Certainly, we're all familiar now with the degrading notion of comics being treated as glorified movie pitches by people who see them as little more than stepping stones to a more profitable medium, as well as comics and graphic novels being churned out by opportunistic publishers frantic to latch onto pop culture phenomena ranging from Barack Obama to Lady Gaga with cross-media tie-ins.

But as may come as no surprise to anyone who has ever read a Bluewater comic ever, treating comics like an easy way to cash in on an unrelated property without showing any respect for the comic book medium or its creators rarely results in a high-quality product.

There are always exceptions, of course, and works that transcend the pitfalls of adaptation to become something far more than a rote storyboard of a book, movie, or TV show. So how's a comic book reader to know the difference? Well, according to esteemed comics critic Douglas Wolk in his Emanata column at Techland, there's a simple litmus test that I like to call The Wolk Rule:

How can you tell that a graphic novel is going to be terrible? One very clear sign: if the name of the person who drew it does not appear on its front cover.

Please observe the cover of the graphic novel to the left, an adaptation of the novel The Alchemist by author Paulo Coelho, which Wolk has singled out as a prime example of the phenomenon. Simply looking at the cover, most people would probably come to the conclusion that this was a graphic novel created entirely by Paulo Coelho.

It is not. It is a graphic novel adapted by Derek Ruiz and illustrated by Daniel Sampere.Wolk continues:

In the case of the new comics adaptation of Paulo Coelho's novel The Alchemist, the artist's name also does not appear on its spine, or its back cover, or the inside front cover flap, or the title page, or the copyright page. (There is no sign on any of those, in fact, that the book did not come entirely from the hand of Coelho himself--the only person they name.) There's been an alarming trend in the last year or two of publishers identifying graphic novels as being "by" a star writer and having an "art" or "illustration" credit in small type, but this is beyond the pale.
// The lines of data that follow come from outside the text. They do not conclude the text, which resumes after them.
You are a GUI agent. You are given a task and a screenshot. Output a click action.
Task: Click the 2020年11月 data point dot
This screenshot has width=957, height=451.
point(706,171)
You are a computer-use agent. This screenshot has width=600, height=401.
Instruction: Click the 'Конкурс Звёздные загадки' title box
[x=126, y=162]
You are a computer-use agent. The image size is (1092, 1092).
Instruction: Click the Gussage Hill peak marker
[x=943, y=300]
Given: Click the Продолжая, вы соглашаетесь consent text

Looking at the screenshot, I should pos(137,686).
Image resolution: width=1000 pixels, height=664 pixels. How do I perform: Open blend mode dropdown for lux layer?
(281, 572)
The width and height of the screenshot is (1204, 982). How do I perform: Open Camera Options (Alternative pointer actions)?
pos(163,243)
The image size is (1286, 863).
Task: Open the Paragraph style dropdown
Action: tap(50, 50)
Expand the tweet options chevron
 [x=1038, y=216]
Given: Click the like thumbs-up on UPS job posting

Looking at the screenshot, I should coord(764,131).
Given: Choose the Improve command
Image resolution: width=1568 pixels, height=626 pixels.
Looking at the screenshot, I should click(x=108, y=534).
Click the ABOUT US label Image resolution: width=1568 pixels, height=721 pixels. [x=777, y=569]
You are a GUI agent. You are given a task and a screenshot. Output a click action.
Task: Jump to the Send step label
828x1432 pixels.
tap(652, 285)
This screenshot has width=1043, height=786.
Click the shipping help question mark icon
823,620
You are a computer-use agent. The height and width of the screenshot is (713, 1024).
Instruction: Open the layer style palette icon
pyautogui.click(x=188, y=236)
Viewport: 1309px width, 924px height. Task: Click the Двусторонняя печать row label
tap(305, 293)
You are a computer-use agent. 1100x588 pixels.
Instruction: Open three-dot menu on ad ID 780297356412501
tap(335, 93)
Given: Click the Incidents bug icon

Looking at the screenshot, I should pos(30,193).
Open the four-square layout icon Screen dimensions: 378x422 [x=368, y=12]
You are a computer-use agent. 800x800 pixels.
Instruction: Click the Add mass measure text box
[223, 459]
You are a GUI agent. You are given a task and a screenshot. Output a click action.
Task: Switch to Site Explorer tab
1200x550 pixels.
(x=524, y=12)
It is indeed alarming, particularly because comics is not an industry with a sparkling history of rewarding or acknowledging its creative talents in appropriate and fair ways for their work. And while this has improved within the industry in many ways, it's depressing to see a book publisher (HarperCollins, for the record) treat the people responsible for the scripting and art of this book -- the two components that literally allow the adaptation to exist as something separate from the original novel -- as so unimportant that you can't actually find out who they are unless you go digging.

It's a pretty clear message, and one that tells us a great deal of what we need to know: The comic, and the people who made it, are so marginal in the eyes of their publisher that it is willing to openly advertise this insignificance on the front of the graphic novel itself.

Comics has managed to raise its profile in the eyes of the mainstream considerably in the last decade or so, and attract a lot of cross-media interest, but the price for that higher profile and those opportunities is vigilance about the rights and recognition due creators, particularly when they are in the hands of those who understand the least about the comic book medium, and apparently, who have the least respect for it.